La seule valeur travail que reconnaît Nicolas Sarkozy, c’est celle de l’argent qui travaillerait « tout seul ». Mais, pour l’expliciter, il faudrait un Mélenchon que ni l’électorat populaire de Sarkozy, ni celui de Hollande, n’est plus capable de vraiment comprendre. D’ailleurs, cette campagne n’est nullement politique : hormis côté Mélenchon et Front de Gauche principalement, c’est une succession de petites phrases, d’idées jetées en l’air, nullement de réflexions.

De la réflexion, il y en a, en coulisses, entre Hollande et Jacques Attali, par exemple, entre Sarkozy et Christian Noyer, gouverneur de la banque de France, autre exemple.

Mais on a tellement traité l’électorat en imbécile qu’il est devenu quasiment abruti. L’électorat dit populaire de Sarkozy ne croit plus à ses promesses mais considère encore que, sans lui, ce sera pire…

Pour le reste, il peut dire n’importe quoi, qu’importe. Pour le même électorat, chez Hollande, il est pressenti que cela sera moins pire, moins épouvantable.
Donc, idem. Les jeux sont faits.

Chez Bayrou, Cheminade, Joly, Mélenchon, &c., c’est légèrement différent.
Il est tenté d’accompagner l’électorat dans ses choix par quelques exposés et des raisonnements politiques, une implication dans la démarche, et non la seule fervente adhésion au candidat.

Peu importe, le pire est sûr. Personne ne pourra faire progresser de sitôt le pouvoir d’achat et le bien-être (ce qui n’est pas la même chose) du plus grand nombre. Absolument personne. Mais les mécanismes projetés peuvent conduire à une toute autre répartition des nécessaires efforts… Même un scénario à l’Argentine implique qu’une amélioration sensible du jour au lendemain est un leurre. Sur la durée, c’est autre chose…

Rémunérations, pouvoir d’achat, bien-être

Les faits sont têtus et l’Insee établit de nouveau (on le savait déjà) que la corrélation bas coût du travail et performance, compétitivité, ou chômage, est loin d’être une donnée univoque. Sarkozy ne l’ignore pas, mais que lui importe, il balance des slogans.

○ ○ ○ ○ ○

» Exercice à traiter: Rédigez la suite du texte sur la campagne présidentielle à partir de sa dernière phrase.

» Données sources:
○ ○ ○ ○ ○

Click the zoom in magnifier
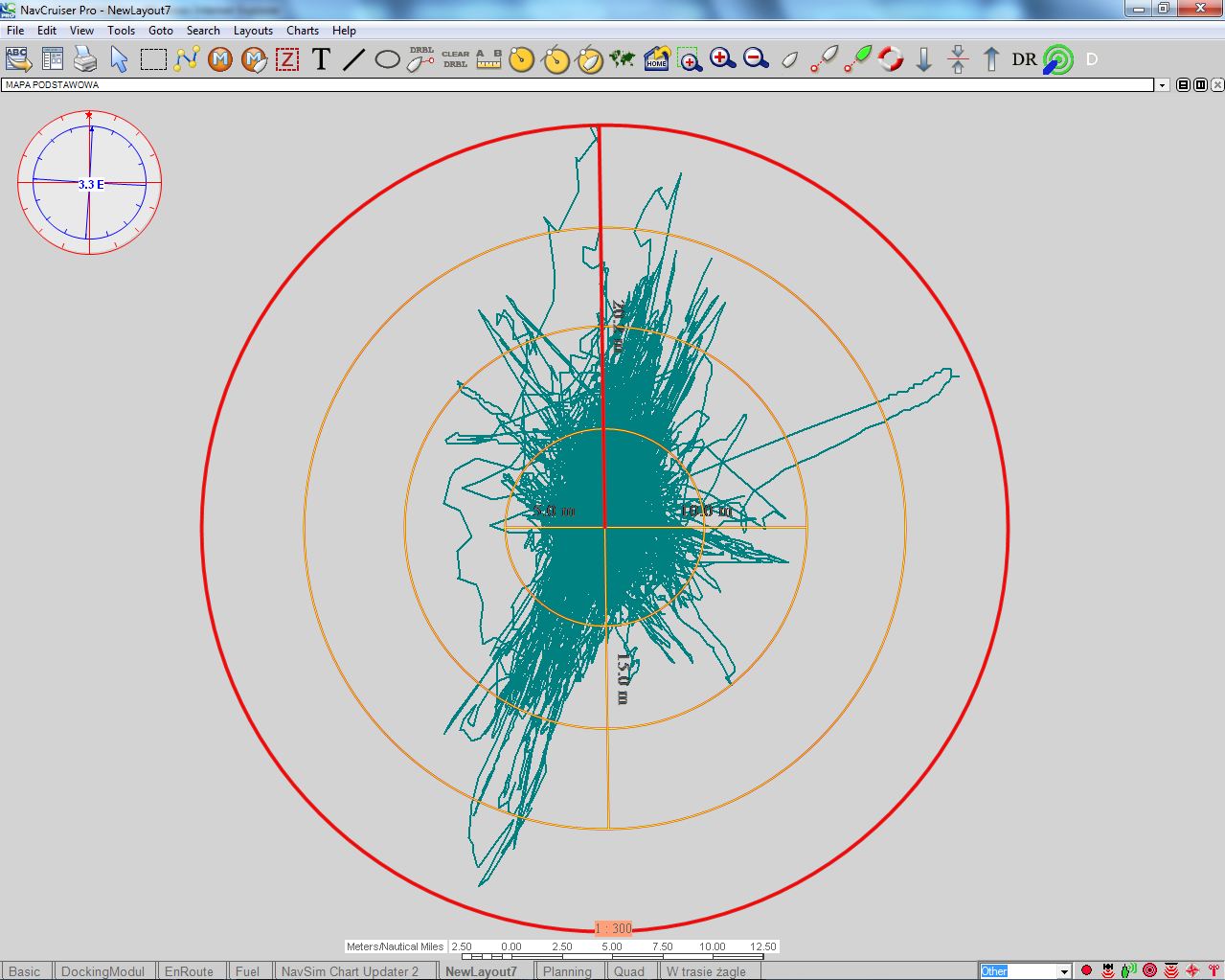Screen dimensions: 1225x980 tap(722, 59)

○ ○ ○ ○ ○

» Réponse attendue:
Le voilà qui veut supprimer la prime pour l’emploi instaurée par Lionel Jospin pour instaurer une exonération totale des cotisations de sécurité sociale pour la tranche en deçà de 1,2 Smic. Comment compenser ? Par d’autres ponctions, ailleurs. Pour quel résultat ? D’une part, rien n’oblige les employeurs de remonter d’autant les salaires réels ; les nominaux, certes. C’est un peu comme les exonérations (la niche) fiscales des journalistes, depuis réduite : elle a permis de peser sur le montant des salaires. Là, il suffit d’embaucher des gens à 1,19 % du Smic pour un travail beaucoup plus qualifié, en faisant valoir que, en valeur absolue, ce n’est pas si mal.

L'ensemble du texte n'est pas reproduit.